CONSIGNE 1: Recopiez intégralement, sans rien modifier, l'article sur Jeroen Dijsselbloem.
##### TEXTE À LIRE #####
Grèce : l'apprenti-sorcier Jeroen Dijsselbloem

Par Romaric Godin  |   |  1690  mots
Jeroen Dijsselbloem, président de l'Eurogroupe, veut un contrôle des capitaux en Grèce
Le président de l'Eurogroupe propose un contrôle des capitaux à la Grèce. Il existe pourtant d'autres solutions.

Le moins sérieux n'est peut-être pas celui qu'on croit. En essayant de discréditer Yanis Varoufakis, le ministre hellénique des Finances, a tout prix, même à celui d'une manipulation grossière - comme dans le cas du fameux doigt d'honneur à l'Allemagne qui s'est révélé être un montage - les grands médias européens ont fait oublier la figure de Jeroen Dijsselbloem, son homologue néerlandais et président de l'Eurogroupe.
##### DONNÉES FOURNIES #####
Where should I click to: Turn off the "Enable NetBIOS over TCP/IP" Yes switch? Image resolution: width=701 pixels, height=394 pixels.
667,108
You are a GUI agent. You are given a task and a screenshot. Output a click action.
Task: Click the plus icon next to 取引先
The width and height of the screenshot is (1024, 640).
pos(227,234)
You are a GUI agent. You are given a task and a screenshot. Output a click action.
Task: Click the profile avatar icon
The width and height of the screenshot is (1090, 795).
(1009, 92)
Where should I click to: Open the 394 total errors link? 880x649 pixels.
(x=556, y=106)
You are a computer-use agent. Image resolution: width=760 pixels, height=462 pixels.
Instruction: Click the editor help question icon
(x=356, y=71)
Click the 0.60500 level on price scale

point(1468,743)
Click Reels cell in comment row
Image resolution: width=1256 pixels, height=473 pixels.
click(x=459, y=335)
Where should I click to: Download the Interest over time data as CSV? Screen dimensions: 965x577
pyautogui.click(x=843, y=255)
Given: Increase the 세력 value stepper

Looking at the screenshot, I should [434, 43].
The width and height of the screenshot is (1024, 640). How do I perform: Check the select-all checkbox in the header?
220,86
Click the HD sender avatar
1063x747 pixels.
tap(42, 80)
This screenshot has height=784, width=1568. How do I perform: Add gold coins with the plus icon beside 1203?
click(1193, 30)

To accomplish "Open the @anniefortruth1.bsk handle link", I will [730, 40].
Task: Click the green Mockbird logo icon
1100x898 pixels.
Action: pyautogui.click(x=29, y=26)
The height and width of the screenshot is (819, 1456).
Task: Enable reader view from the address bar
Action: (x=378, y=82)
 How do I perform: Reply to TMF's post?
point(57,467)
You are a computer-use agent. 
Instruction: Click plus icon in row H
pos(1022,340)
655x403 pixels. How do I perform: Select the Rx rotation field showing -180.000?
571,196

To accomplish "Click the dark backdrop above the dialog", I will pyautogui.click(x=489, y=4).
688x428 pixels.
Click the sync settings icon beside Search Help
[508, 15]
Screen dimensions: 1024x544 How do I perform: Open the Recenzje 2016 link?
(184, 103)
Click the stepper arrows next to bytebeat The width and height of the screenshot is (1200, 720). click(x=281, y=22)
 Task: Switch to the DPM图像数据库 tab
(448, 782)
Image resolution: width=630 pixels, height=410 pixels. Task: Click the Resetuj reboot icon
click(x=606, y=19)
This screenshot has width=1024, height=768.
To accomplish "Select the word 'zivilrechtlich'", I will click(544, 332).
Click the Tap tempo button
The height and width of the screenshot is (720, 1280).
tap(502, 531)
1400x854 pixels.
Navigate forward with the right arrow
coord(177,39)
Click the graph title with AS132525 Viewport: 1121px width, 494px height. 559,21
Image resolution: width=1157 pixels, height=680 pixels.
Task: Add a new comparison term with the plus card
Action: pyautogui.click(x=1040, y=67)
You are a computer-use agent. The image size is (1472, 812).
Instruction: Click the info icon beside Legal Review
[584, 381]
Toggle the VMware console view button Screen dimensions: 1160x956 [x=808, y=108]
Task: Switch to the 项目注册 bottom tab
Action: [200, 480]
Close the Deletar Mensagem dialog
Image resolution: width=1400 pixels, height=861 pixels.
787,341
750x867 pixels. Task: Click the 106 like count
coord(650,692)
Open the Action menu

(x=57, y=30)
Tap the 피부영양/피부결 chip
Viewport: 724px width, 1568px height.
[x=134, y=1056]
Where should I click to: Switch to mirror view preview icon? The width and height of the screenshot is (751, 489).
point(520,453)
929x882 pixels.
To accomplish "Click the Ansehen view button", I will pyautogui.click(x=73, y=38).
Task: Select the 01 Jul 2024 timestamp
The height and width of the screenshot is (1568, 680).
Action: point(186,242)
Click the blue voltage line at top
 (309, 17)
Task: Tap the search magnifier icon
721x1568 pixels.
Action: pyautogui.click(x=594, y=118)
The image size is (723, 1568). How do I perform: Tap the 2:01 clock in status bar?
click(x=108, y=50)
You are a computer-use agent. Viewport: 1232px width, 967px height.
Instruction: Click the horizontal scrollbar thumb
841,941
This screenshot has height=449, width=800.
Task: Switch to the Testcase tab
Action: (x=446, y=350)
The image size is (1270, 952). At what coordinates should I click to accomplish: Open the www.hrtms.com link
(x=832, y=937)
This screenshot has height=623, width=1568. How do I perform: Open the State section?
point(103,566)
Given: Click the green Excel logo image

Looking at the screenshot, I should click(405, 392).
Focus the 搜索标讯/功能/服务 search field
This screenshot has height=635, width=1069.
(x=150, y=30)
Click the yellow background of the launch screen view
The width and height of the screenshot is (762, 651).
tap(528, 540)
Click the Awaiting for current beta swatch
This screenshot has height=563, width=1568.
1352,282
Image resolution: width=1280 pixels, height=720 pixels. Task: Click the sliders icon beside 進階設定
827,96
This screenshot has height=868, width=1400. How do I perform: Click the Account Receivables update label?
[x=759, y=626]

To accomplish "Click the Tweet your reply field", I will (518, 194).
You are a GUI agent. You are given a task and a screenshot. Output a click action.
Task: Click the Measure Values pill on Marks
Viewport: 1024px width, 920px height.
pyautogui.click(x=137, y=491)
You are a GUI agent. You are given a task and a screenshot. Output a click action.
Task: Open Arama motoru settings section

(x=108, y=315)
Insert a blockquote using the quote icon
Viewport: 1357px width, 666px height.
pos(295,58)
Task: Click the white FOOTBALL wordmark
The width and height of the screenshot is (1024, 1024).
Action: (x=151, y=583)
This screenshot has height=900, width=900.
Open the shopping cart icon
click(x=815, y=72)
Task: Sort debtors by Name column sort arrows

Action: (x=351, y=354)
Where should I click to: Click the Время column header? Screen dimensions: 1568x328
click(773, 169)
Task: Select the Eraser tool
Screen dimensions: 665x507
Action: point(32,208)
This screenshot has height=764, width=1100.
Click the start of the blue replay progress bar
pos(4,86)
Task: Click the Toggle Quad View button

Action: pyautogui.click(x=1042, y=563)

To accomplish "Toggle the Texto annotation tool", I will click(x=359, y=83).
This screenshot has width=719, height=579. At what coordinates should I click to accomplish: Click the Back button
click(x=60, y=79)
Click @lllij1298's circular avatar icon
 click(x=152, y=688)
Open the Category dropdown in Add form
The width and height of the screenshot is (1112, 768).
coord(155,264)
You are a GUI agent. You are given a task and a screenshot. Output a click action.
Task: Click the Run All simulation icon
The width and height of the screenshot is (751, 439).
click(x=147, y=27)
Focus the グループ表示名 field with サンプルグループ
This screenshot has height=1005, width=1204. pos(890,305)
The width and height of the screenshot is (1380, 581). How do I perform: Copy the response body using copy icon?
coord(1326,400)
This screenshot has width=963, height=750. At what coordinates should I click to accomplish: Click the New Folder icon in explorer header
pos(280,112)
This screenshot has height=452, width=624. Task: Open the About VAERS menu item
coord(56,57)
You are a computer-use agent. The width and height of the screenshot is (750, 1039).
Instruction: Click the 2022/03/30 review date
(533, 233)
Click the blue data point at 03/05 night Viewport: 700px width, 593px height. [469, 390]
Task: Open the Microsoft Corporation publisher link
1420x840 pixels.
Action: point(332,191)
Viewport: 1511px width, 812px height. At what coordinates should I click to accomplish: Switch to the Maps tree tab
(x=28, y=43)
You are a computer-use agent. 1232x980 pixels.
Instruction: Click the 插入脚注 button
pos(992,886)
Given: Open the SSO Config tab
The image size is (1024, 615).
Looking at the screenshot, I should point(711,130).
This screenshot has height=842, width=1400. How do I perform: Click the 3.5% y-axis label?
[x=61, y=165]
#####
CONSIGNE 2: Combien de lignes des enregistrements contiennent la chaîne "will", en tenant compte de la casse ? Donnez uniquement ce nombre.

RÉPONSE CORRECTE 1:
Grèce : l'apprenti-sorcier Jeroen Dijsselbloem

Par Romaric Godin  |   |  1690  mots
Jeroen Dijsselbloem, président de l'Eurogroupe, veut un contrôle des capitaux en Grèce
Le président de l'Eurogroupe propose un contrôle des capitaux à la Grèce. Il existe pourtant d'autres solutions.

Le moins sérieux n'est peut-être pas celui qu'on croit. En essayant de discréditer Yanis Varoufakis, le ministre hellénique des Finances, a tout prix, même à celui d'une manipulation grossière - comme dans le cas du fameux doigt d'honneur à l'Allemagne qui s'est révélé être un montage - les grands médias européens ont fait oublier la figure de Jeroen Dijsselbloem, son homologue néerlandais et président de l'Eurogroupe.

RÉPONSE CORRECTE 2: 6